Новичком Юрий словно не был никогда, как-то очень спокойно перейдя из юнкерской роли в роль офицера. Он словно родился кадровым офицером, а в училище только шлифовал свое офицерство, как ювелир шлифует алмаз, будто знал каким-то внутренним чутьем то, чего по дикой этой нелепости никто и представить тогда не мог: настанет день, когда только от офицерства будет зависеть спасение России…
Будет ли нам прощение, если не спасем?
Вишневский невольно взглянул на едущего с ним вровень Некрасова, но по спокойному его лицу не догадался о том, что мысли Юрия тоже бродили в Петербурге.
«Меня уже тошнит от мистики. Пожалуй, основная ее роль – приукрашивание глупейших и нелепейших поступков. Если мне не изменяет память, вся эта дурацкая история началась со спиритического сеанса?»
«Нет, это был не спиритический сеанс».
«Бога ради, уволь: обсуждай эти тонкости с выжившей из ума компаньонкой моей бабушки, которая шагу не может ступить без потусторонних голосов, или со своим прелестным принцем – словом, с кем-нибудь более для этого подходящим».
«Так стараться унизить можно, только если наверное знаешь, что над тобой поднялись. Впрочем, ты прекрасно знаешь, что Женя тебя выше».
«А я и не подозревал, что мне это известно».
«Ты сам не знаешь, какую правду сейчас сказал, думая, что иронизируешь. Знаешь, какой ты, Юрий, знаешь, какой ты на самом деле? Ты – застывший, такой застывший, что почти неживой. Ты безупречно правилен. Нет, не думай – я знаю и о твоем легендарном пьянстве в училище, и о многом другом. Но даже пороки твои как-то взвешенны: они возможны настолько, насколько это тебе кажется соответствующим твоей роли, той роли, которую ты играешь так хорошо, что она почти без остатку съела актера… Ты никогда не сделаешь того, чего бы от тебя не ждали все вокруг. Ведь это только кажется, что ты никого не замечаешь, а на самом деле ты только и делаешь, что отдаешь всего себя игре на публику! На публику, которая тебе совершенно безразлична! Это страшное актерство, Юрий!»

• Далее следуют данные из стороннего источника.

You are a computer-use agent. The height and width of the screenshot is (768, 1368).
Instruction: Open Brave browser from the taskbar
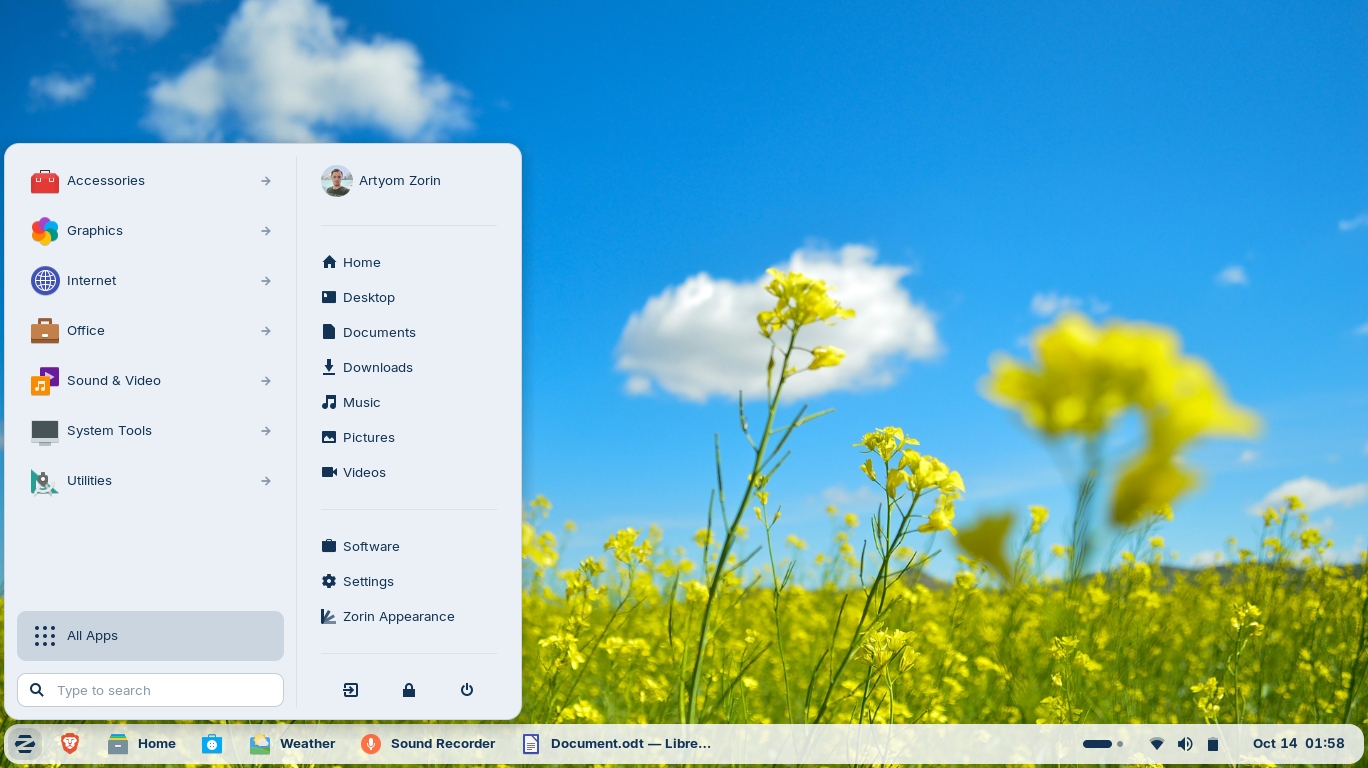(70, 743)
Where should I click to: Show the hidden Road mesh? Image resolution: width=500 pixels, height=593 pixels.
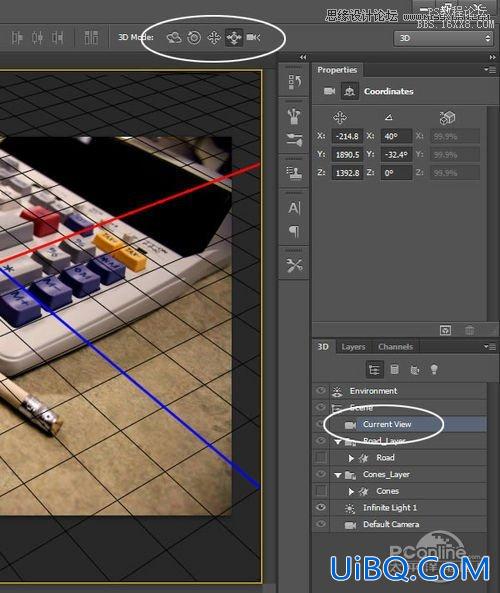(321, 458)
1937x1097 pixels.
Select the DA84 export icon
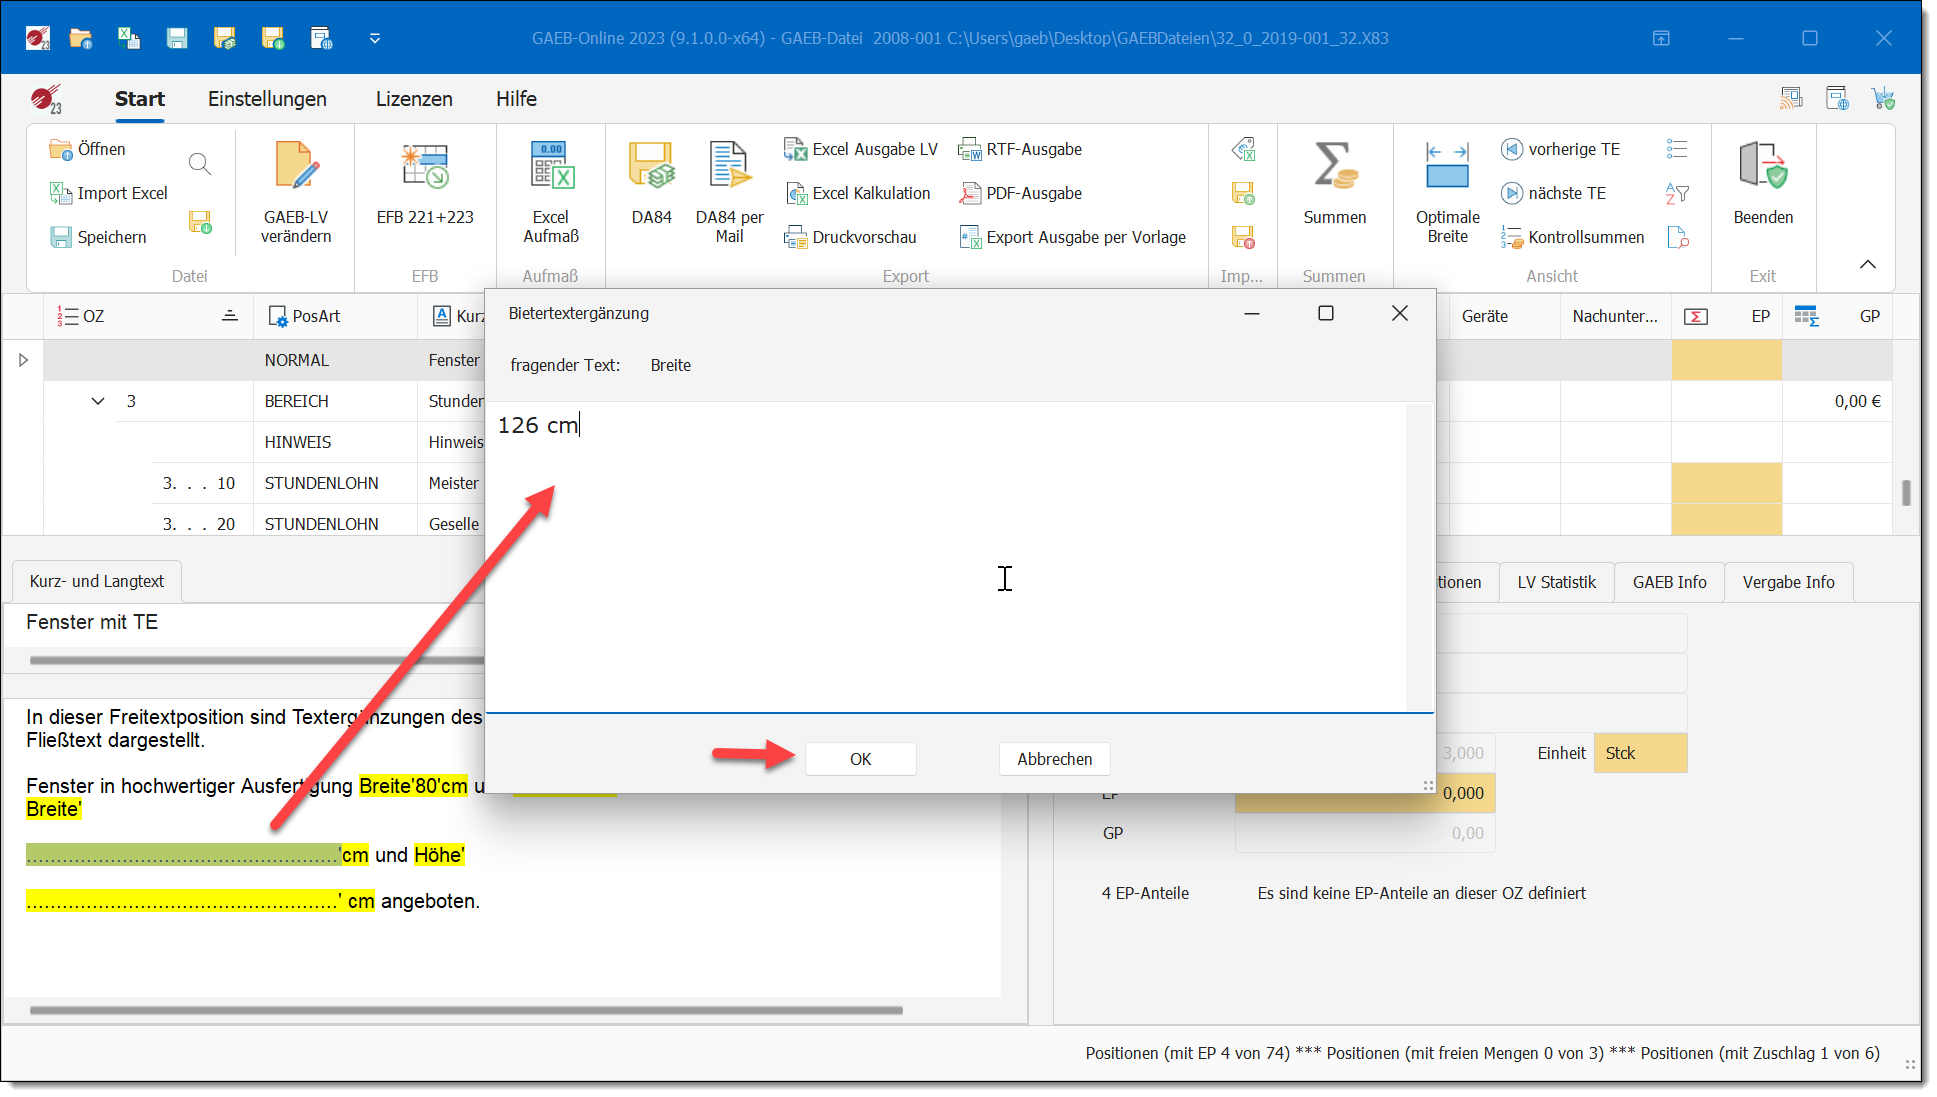pos(651,167)
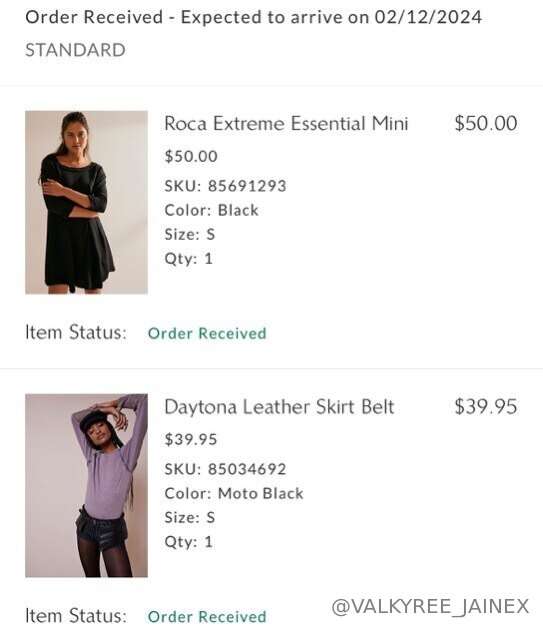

«Да, не сделаю, притом сознательно: мы живем в обществе, и безусловный долг каждого – соответствовать взятой на себя роли. Такие, как твой обворожительный рыцарь, рубят сук, на котором сидят, – пусть бы их падали с треском, но, к сожалению, они сидят на нем не всегда в одиночку…»
«Пусть так – но лучше гибнуть, как он, чем отказывать себе в существовании, как ты. Роль съедает тебя – ради публики, среди которой отдельному человеку ты не сможешь дать ничего, потому что все съедено, потому что тебе нечего давать… Помнишь наш разговор, когда ты приехал с фронта на дачу? „Там страшно?“ – „Разумеется, Лена, на войне всегда страшно“. Это же маска твоя, роль твоя мне отвечала, а не ты! Я не знаю, какой был под этим ты, и был ли… Ты ненавидишь его не из-за меня, иначе бы ты не ненавидел, а презирал. Презирают слабого врага, а ненавидят – сильного. Этого твоя гордыня не может ему простить. Он – первый, с кем захотела говорить твоя живая душа, ты хочешь от него ненависти, ты ненавидишь его за то, что он не ненавидит тебя, а просто не замечает в детском своем эгоизме… На нем первом, не на мне, ты ожил. Ты не можешь простить ему, что твоя живая душа к нему потянулась – это не важно, что в ненависти, – а он не ответил тебе».
«Ты договорилась до абсурда: у тебя вышло, что я чуть ли не романтическую любовь питаю к герою твоего сомнительного романа».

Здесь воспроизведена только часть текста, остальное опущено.